Neben Fiebersäften für Kinder, Antibiotika ist auch das fehlende Medikament Tamoxifen bei der Therapie von Brustkrebs immer wieder in der Diskussion. Der Geschäftsführer von Aristo Pharma, Lothar Guske, erklärte, warum sein Unternehmen kürzlich aus der Produktion ausgestiegen ist: „Die Herstellungskosten hatten sich verdoppelt, den Preis aber konnten wir nicht anheben.“ Ihm habe die Entwicklung auch leidgetan, aber sie hätten unternehmerisch nicht anders handeln können.
Die übliche Mischkalkulation, für die auch Burkhardt warb, werde immer schwieriger für Unternehmen. Denn auch die chinesischen Produzenten von Vorstufenprodukten für Arzneimittel könnten sich inzwischen ihre Kunden aussuchen, betonte Josip Mestrovic, Geschäftsführer von Zentiva Pharma. „Die Preispolitik bei uns hat einen direkten Einfluss auf unsere Belieferung von den chinesischen Partnern“, sagte er.
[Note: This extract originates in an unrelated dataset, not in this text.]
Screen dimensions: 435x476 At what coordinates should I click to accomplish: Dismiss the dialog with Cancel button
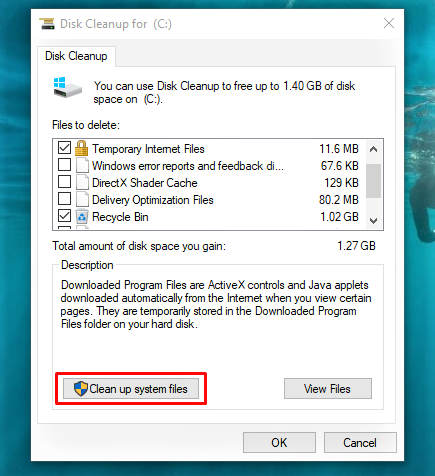(360, 443)
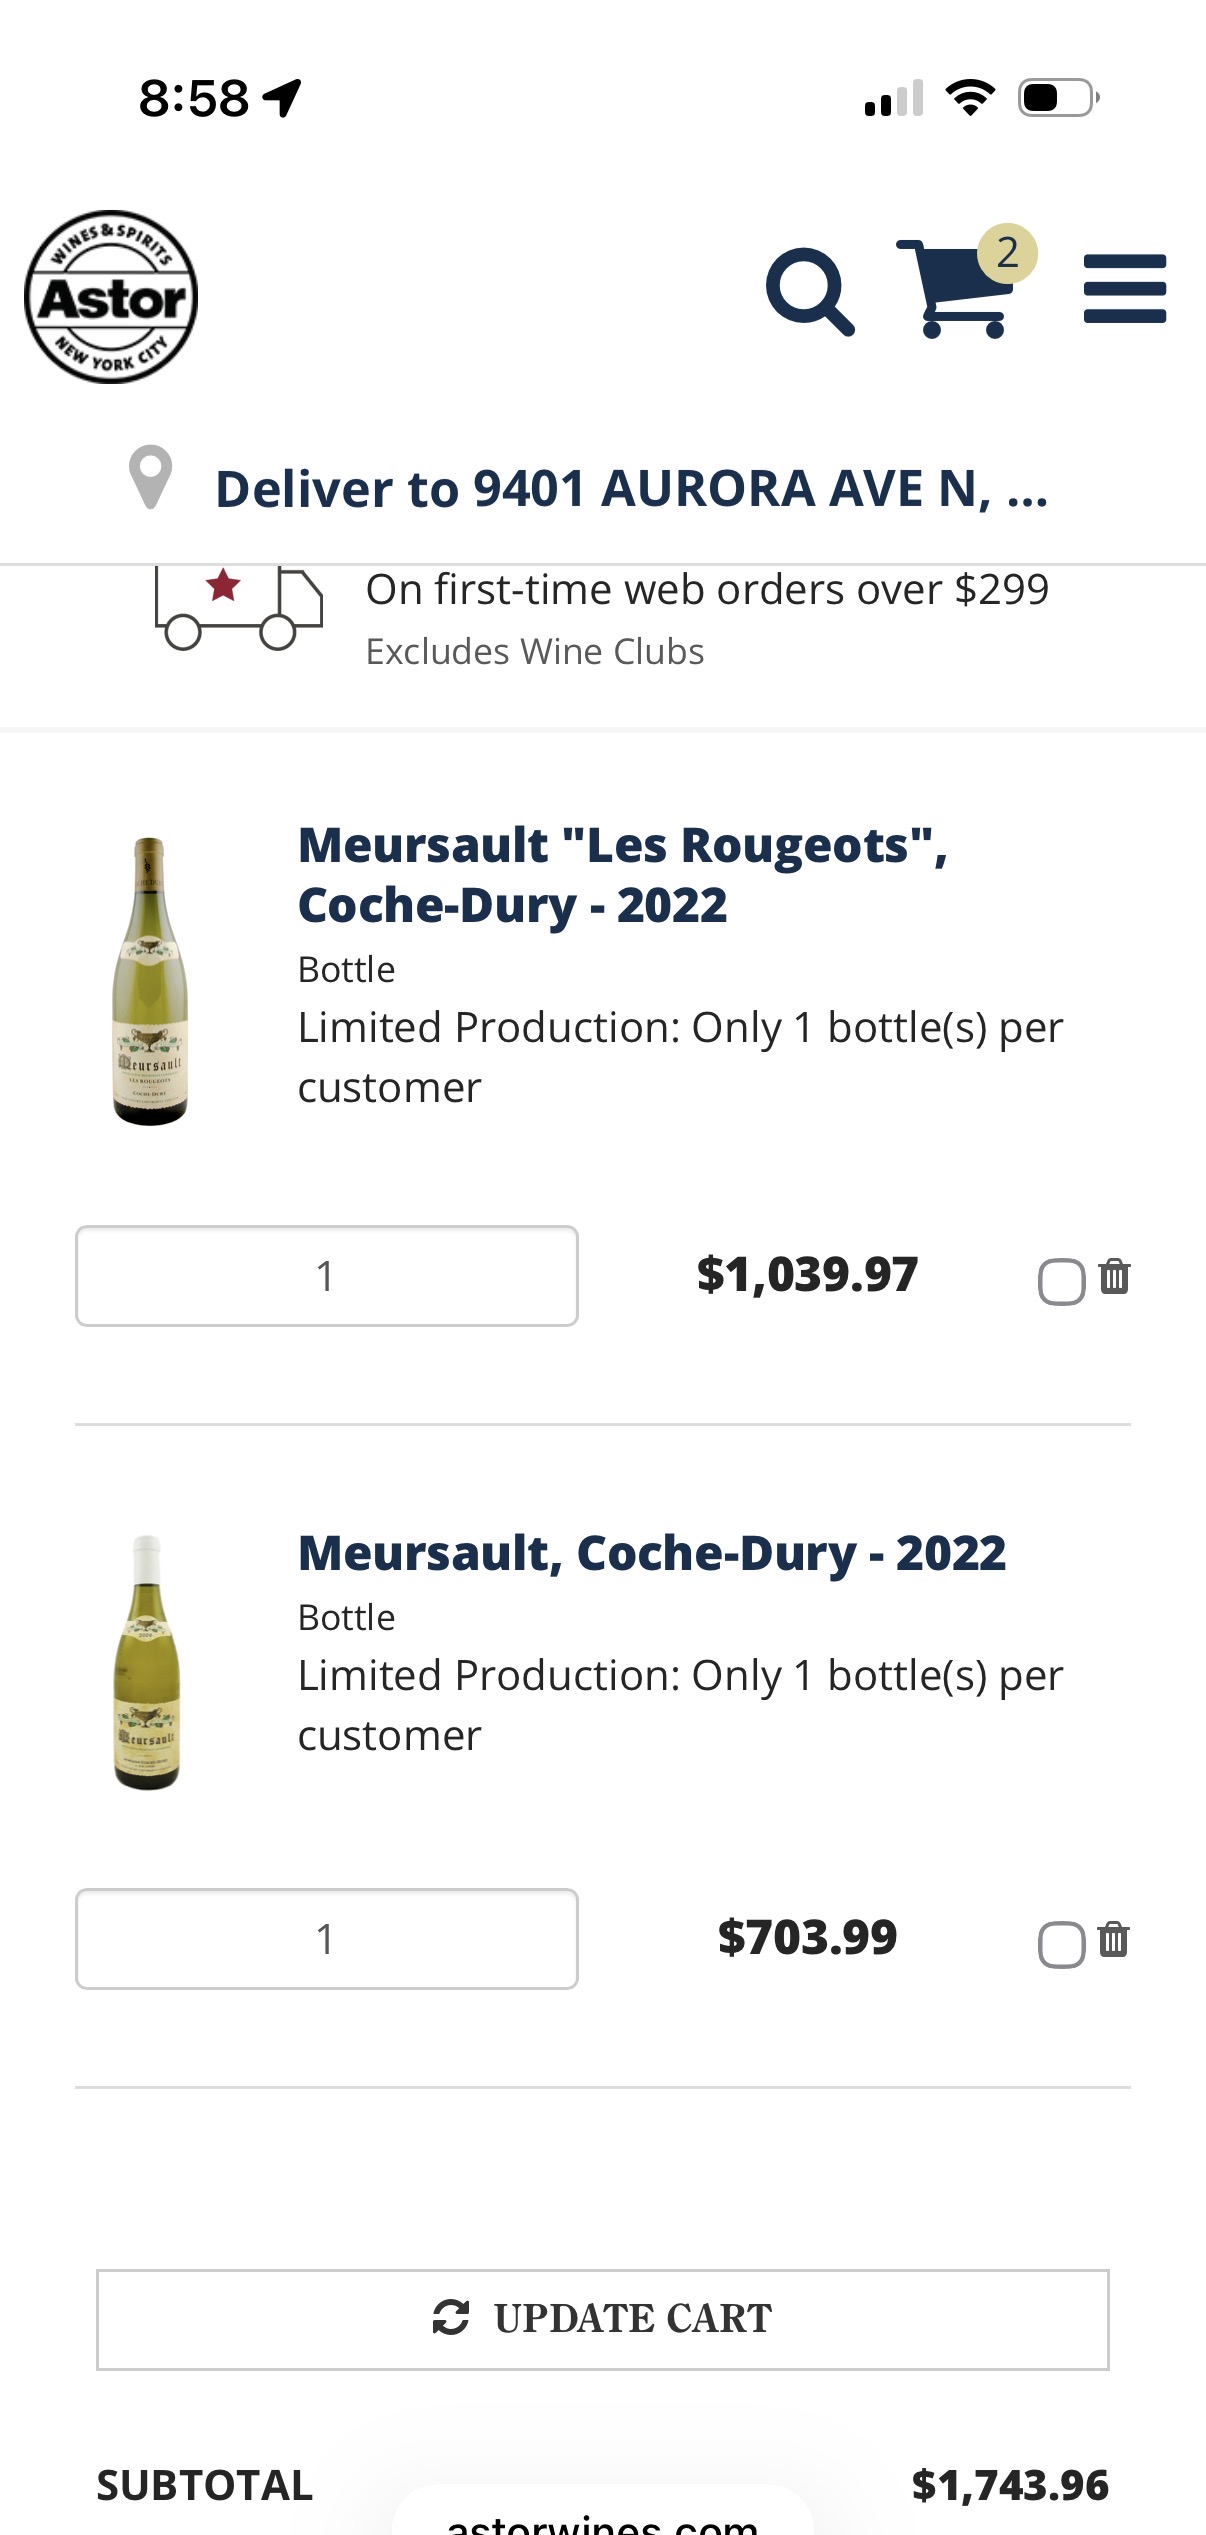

Grünen-Politikerin Pichotta, die auch Mitglied im Haushaltsausschuss ist, warnte vor zu hohen finanziellen Forderungen der Hersteller. „Keiner macht es sich derzeit einfach, diese Kosten zu berechnen, keiner hat eine klare Kostenkalkulierung. Wir müssen als Politik auch darauf schauen, wie sich derzeit die GKV-Finanzen entwickeln.“
Ein Teil des geplanten ALBVVG ist auch ein Frühwarnsystem, mit dem Lieferengpässe künftig schneller und besser erkannt werden können. Dafür soll das Bundesinstitut für Arzneimittel und Medizinprodukte (BfArM) zuständig sein. Hier müsse ein intelligentes System entwickelt werden, dass den Markt gut bewerten kann, fordern die Generika-Unternehmen.
Nach Vorstellungen von Pro Generika müsse es immer dann eine Evaluation durch das BfArM geben, wenn es fünf oder weniger Hersteller für ein Arzneimittel gibt, die einen Versorgungsanteil von mindestens fünf Prozent haben.
Sofern es für den Marktaustritt ökonomische Ursachen gibt, müssten „sämtliche Preissenkungsmechanismen“ angepasst werden, heißt es in einem Strategiepapier. Fünf Jahre dürfe es für diese Arzneimittel keine Rabattverträge mit den Krankenkassen geben, der neue Preis müsse bis zu 50 Prozent über dem alten liegen. „Die Märkte müssen für Unternehmen mindestens fünf Jahre attraktiv sein“, so Burkhardt.
Dass das Gesetz noch geändert werden müsse, darin waren sich die Vertreterin der Grünen und der Vertreter der CDU einig. „Beim Frühwarnsystem muss es verlässliche Meldungen von den Unternehmen geben, die dazu verpflichtet werden und zur Not auch sanktioniert“, erklärte Kippels.
Piechotta warb dafür, dass das Gesetz auch als ein „Herantasten“ an die Thematik der Lieferengpässe sowie eines Frühwarnsystems zu bewerten sei. Daher werde nun mit einer Wirkstoffklasse begonnen. Es werde nicht eins zu eins so verabschiedet werden, wie der Entwurf es nun vorsieht. Auch werden im parlamentarischen Verfahren die erwarteten Vorschläge der EU-Kommission aufgenommen, so die Grünenpolitikerin.